Sep 23, 2018 at 7:30 pm
To Be A Woman
Conversation following with Victoria Schultz & Samuel Budin
Feminist filmmaker Victoria Schultz has trained her documentary lens on women and marginalized subjects in her politically charged films for over 40 years. She has traveled and documented around the world as an independent filmmaker and documentary staff producer for the United Nations. This evening will include a sneak peek of her latest personal documentary, My Resistance, and her 2002 film To Be A Woman In Kosovo, where she encountered and interviewed women still experiencing age-old traditions of enslavement in Albanian villages following the fall of Serbian rule in 1999. We’ll also dedicate a portion of the evening to diving into Schultz’s photo slide archive for a game of Memory Roulette with photographer Samuel Budin.
photo credits: ©2018,victoriavschultz, all rights reserved
Program
TO BE A WOMAN IN KOSOVO
25 min, 2002, France/Albania.
Victoria Schultz made her documentary TO BE A WOMAN IN KOSOVO three years after the war against Serbian rule ended in 1999. She had lived and worked in Kosovo for several years as a UN television producer. Her reports showed on CNN weekly. When she was about to leave Kosovo she filmed what she had learned, focusing on talking with Albanian women in villages. She wanted people to know that although the land had been liberated, women continued to be enslaved by age-old traditions and social customs, such as arranged marriages. Even though many women were constrained in ways that elsewhere in Europe would have been unimaginable, a number of young women who were courageously becoming independent.
My Resistance (teaser)
4 min., 2018
Memory Roulette with Samuel Budin
A finished slide takes a moment from the past, compresses it, and makes it into something that can be carried around in a pocket. It can be expanded again and revisited, instantly, without any need for special paper or chemistry–just a light, a lens, and a wall. It holds a static image, but it activates memory, and the story that goes with it animates it. For tonight’s program, Victoria has provided a number of slides from her archive, from which a selection has been made. She does not know what images will be shown
84 min
Victoria Schultz grew up in Finland with the strong belief that, although different, women and men are equal. This feminist sensibility shaped the political documentaries she has produced during a forty year film career, both as an independent and a documentary staff producer at the United Nations.
Schultz is currently producing My Resistance, an independent feature film based on her own story from her late teens when she had a relationship with an older man. The events are staged but true. It was shot last summer at the Cormont Studios in France on 35mm film with an Arriflex camera from 1958. The teaser for the film illustrates the style and content of this movie.
When filming social issues, instead of letting the men in a position of power have the last word, she went out of her way to record the voices of women, usually in lower positions. She is now redistributing her films, so that history that keeps repeating itself will not be forgotten.

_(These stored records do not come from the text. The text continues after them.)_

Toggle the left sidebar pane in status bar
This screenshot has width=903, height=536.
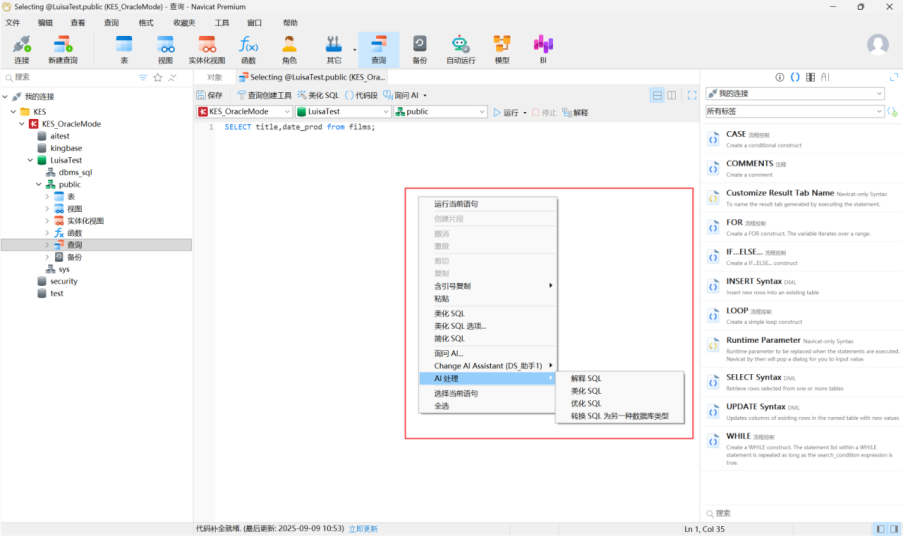(x=879, y=528)
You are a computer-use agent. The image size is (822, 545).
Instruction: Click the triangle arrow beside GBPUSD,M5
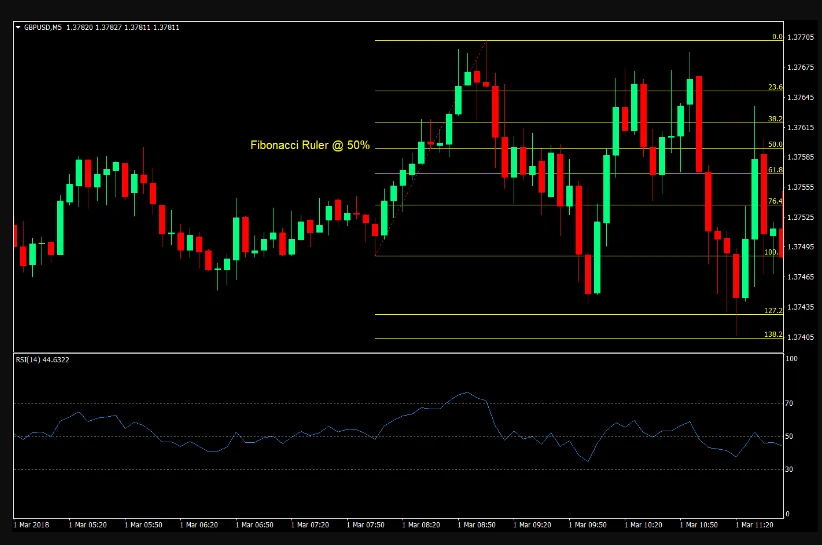pyautogui.click(x=18, y=27)
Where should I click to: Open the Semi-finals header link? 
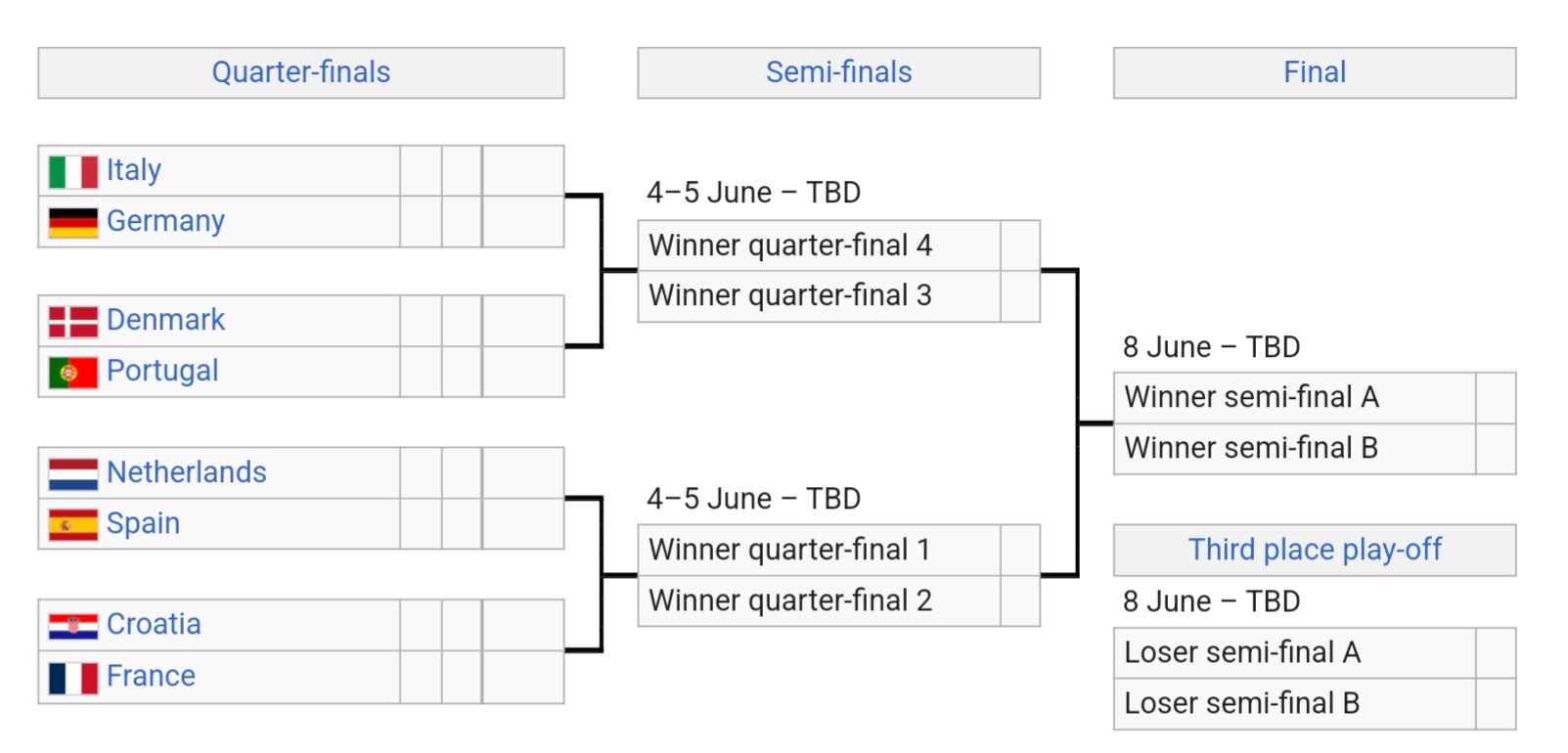pos(838,72)
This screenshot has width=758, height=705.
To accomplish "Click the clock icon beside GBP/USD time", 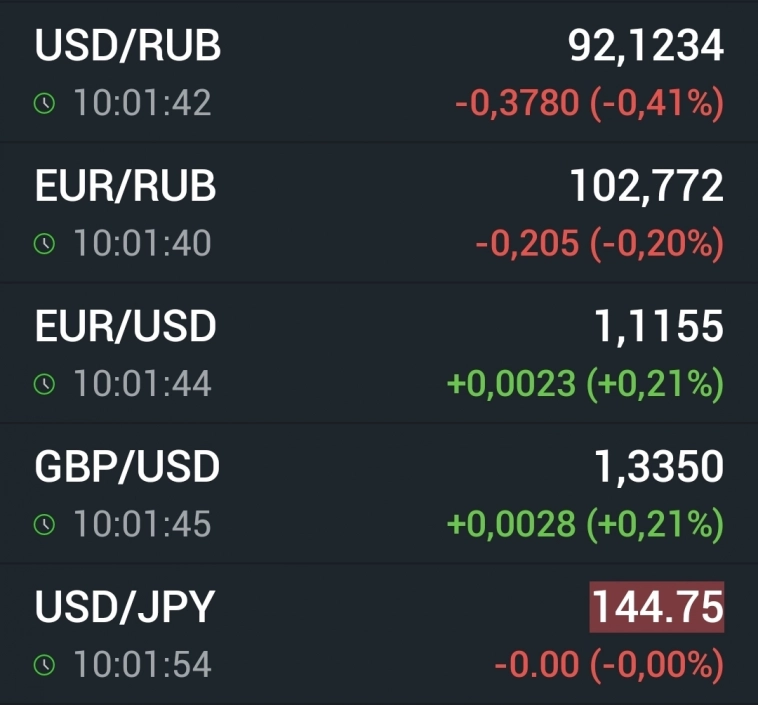I will click(x=44, y=524).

Samuel Lang Budin is a social documentary photographer living in Brooklyn and working primarily in the depressive realist mode. He presents his work in the form of narrated 35mm or digital slide lectures. He has exhibited at BAM and MoMA PS1 Print shop, has been published internationally in Hungry Eye Magazine and Barbed Magazine. He was a 2017 UnionDocs Collaborative Studio Fellow. and was photographer-in-residence for the 20th annual Windgate ITE Residency Program at the Center for Art in Wood in Philadelphia, PA that same year. He is a 2018 Puffin Foundation Grantee and is currently developing a project about ocean level rise and the psychology of climate change.